-------- PASSAGE PROVIDED --------

When Bad Earnings Are Good for Stocks
The Most Underappreciated Signal in Global Equities Just Lit Up
Earnings are rolling over.
Revisions are falling.
And yet equities may be setting up for a rally.
That’s not a contradiction. It’s a cycle.
And it’s one of the most reliable and misunderstood signals in global macro.
The chart below explains everything:
[Chart: BofA ERR + ACWI Forward Return Chart]
Subsequent 12-Month ACWI Performance When Earnings Revision Ratios Fall from 0.70 to 0.60
Here’s What It’s Telling You
When global 3-month earnings revision ratios (ERRs) fall into the 0.60 to 0.70 range—and keep falling markets don’t collapse.
They rise.
The blue line in the chart tracks how the MSCI ACWI (the benchmark for global equities) performs after that specific condition is met.
Here’s what it shows:
The 12-month forward return averages close to 9%
The trend starts slow, but inflects higher at the 6-month mark
The hit rate how often returns were positive climbs toward 90% by month 12
That’s a strong signal.

-------- SUPPLIED INFORMATION --------

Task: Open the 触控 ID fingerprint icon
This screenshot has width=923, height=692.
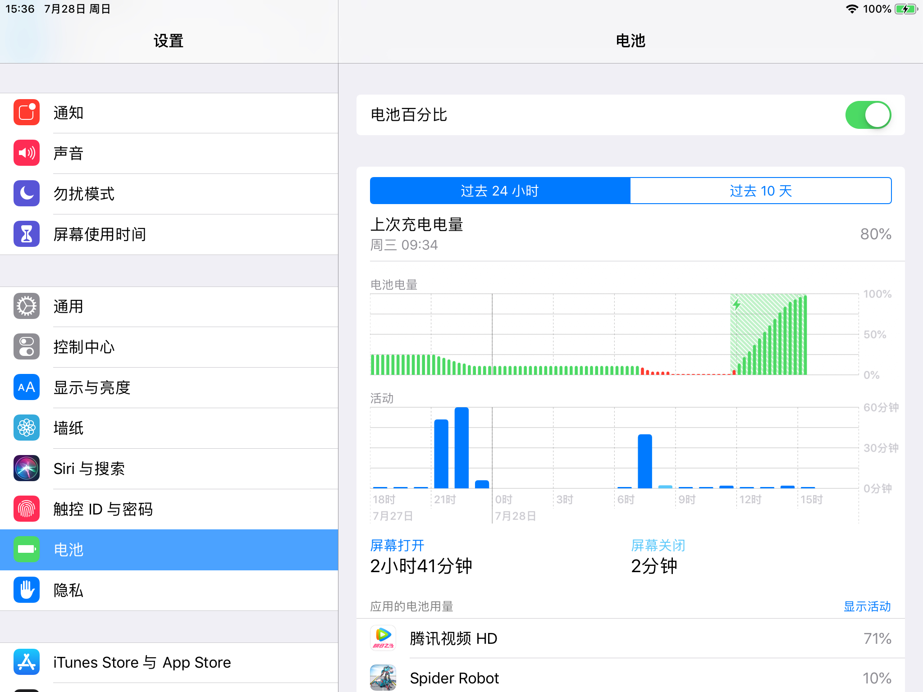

--------

PROBLEMS
1. In the article on earnings revision ratios, what is the average 12-month forward return of the MSCI ACWI once the stated condition is met?
2. Write the next few paragraphs of the article on earnings revision ratios, picking up after its final line.

OUTPUTS
1. Close to 9%.

2.
Why This Works
This setup lives in the “disbelief zone.”
When ERRs are falling, the market narrative tends to be bearish:
Growth is slowing
Guidance is weak
Analysts are cutting forecasts
And that’s exactly when positioning gets too defensive, too fast.
What happens next?
Liquidity improves. Positioning resets. And equities start grinding higher off a low base of expectations.
It’s not that earnings are good.
It’s that they’ve stopped mattering for now.
What the Crowd Gets Wrong
Most investors anchor to the level of earnings.
Pros watch the rate of change in revisions and more importantly, what the market tends to do next when revision ratios cross key zones.
This one 0.60 to 0.70 and falling is the sweet spot.
It’s weak enough to reset sentiment.
But not yet weak enough to spark a full earnings recession.
In other words:
It’s bad enough to buy.
Chart Insight: The Inflection Begins at Month 6
Note how the slope of returns accelerates after Month 6.
That’s the pivot when the market transitions from chop to trend.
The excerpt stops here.